*Exercise brief*: Collect from the data below each line with "will".

*Supplied information*:
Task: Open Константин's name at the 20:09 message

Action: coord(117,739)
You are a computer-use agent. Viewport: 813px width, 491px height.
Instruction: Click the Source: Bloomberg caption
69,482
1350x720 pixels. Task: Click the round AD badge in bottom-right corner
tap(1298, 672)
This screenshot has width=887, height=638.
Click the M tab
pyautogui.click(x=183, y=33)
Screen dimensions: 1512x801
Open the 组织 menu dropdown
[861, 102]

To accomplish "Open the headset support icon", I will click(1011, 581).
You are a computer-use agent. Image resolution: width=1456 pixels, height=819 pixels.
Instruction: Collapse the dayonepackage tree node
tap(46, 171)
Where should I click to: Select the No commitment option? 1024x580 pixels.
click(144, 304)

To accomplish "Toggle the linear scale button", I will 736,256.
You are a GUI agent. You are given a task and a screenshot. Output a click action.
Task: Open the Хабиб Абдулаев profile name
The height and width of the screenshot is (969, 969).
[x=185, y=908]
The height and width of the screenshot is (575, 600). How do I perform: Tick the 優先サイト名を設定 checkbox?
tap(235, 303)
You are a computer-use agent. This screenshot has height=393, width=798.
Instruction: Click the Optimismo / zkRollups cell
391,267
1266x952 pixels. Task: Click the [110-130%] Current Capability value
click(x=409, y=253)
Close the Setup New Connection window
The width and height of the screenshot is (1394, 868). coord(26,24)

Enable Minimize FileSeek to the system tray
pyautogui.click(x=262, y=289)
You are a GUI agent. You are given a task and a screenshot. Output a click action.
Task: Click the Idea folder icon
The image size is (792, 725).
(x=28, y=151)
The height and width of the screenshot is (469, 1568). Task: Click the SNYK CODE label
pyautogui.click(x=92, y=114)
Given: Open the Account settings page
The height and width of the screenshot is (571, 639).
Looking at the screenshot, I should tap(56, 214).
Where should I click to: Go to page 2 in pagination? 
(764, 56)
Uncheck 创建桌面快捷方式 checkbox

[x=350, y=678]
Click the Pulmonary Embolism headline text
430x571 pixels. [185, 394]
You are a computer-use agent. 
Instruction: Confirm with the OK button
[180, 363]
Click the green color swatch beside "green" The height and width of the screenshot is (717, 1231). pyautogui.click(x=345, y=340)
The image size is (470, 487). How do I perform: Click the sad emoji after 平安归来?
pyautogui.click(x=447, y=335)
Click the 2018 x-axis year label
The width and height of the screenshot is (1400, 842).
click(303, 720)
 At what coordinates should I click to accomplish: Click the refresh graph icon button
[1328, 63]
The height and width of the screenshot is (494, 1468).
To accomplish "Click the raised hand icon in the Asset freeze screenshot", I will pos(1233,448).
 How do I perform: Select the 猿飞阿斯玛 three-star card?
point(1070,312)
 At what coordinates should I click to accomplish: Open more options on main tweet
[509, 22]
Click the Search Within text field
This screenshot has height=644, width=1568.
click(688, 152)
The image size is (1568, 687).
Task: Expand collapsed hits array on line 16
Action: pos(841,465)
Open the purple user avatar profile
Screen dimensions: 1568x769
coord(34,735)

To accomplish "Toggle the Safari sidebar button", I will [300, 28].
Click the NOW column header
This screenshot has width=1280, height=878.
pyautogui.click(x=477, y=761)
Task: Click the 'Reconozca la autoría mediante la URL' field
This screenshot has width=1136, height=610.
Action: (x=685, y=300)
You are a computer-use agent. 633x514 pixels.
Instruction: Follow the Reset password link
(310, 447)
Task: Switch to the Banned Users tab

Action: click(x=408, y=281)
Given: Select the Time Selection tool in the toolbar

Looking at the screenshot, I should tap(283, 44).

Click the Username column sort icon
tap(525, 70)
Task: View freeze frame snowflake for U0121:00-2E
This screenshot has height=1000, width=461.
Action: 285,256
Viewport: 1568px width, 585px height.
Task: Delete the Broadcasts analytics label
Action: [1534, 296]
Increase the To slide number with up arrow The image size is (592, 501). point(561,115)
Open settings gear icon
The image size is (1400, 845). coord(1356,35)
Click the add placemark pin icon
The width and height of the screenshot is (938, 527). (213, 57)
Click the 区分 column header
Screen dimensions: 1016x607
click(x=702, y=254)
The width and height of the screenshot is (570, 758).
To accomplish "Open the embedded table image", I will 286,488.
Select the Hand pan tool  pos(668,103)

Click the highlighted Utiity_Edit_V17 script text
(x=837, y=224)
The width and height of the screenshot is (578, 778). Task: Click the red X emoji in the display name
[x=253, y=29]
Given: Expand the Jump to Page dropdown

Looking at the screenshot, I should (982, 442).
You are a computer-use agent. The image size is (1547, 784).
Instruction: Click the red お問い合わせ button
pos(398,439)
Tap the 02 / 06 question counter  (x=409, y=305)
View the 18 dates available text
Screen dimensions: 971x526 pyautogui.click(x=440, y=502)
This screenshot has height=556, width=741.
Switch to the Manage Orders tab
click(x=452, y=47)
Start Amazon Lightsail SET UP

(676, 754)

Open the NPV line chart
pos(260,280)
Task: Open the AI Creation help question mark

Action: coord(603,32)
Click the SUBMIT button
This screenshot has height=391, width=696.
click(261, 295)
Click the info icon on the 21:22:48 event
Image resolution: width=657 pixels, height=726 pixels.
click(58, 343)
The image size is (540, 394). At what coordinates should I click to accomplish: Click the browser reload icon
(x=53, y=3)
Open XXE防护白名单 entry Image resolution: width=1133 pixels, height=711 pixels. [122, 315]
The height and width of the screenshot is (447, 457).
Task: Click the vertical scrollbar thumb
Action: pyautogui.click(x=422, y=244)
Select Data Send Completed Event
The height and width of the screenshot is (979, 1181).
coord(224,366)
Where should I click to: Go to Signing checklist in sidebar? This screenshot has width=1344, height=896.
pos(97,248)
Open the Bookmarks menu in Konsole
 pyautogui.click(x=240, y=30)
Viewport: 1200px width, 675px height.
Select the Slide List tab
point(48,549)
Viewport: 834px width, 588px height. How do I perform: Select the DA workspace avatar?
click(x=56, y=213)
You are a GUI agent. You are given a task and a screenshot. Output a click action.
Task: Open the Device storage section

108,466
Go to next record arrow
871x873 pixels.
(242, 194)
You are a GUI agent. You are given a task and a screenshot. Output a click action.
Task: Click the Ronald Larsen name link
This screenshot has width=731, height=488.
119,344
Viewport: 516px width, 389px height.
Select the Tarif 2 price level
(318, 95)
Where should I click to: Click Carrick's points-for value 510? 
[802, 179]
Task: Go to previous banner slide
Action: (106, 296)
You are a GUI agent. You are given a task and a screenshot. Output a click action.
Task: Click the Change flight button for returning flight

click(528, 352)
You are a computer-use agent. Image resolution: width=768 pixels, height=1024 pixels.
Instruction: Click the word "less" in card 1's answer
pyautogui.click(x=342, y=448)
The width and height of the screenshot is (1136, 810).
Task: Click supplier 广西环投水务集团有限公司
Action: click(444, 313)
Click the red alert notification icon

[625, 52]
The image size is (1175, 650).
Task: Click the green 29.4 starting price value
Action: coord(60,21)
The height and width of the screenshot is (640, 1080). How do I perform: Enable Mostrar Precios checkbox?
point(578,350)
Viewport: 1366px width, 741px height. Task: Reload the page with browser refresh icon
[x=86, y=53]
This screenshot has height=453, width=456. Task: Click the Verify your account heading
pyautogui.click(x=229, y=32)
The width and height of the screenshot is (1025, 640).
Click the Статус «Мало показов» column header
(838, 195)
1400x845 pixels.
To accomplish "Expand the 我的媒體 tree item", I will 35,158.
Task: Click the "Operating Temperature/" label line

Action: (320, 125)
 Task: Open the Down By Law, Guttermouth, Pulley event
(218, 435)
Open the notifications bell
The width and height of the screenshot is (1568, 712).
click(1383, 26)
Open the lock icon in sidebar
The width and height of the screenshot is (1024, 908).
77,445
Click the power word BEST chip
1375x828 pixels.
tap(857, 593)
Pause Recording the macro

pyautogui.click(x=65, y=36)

*Task result*:
To accomplish "Open the headset support icon", I will click(1011, 581).
To accomplish "Toggle the linear scale button", I will 736,256.
To accomplish "Click the raised hand icon in the Asset freeze screenshot", I will pos(1233,448).
To accomplish "Toggle the Safari sidebar button", I will [300, 28].
To accomplish "Open the embedded table image", I will 286,488.
To accomplish "Expand the 我的媒體 tree item", I will 35,158.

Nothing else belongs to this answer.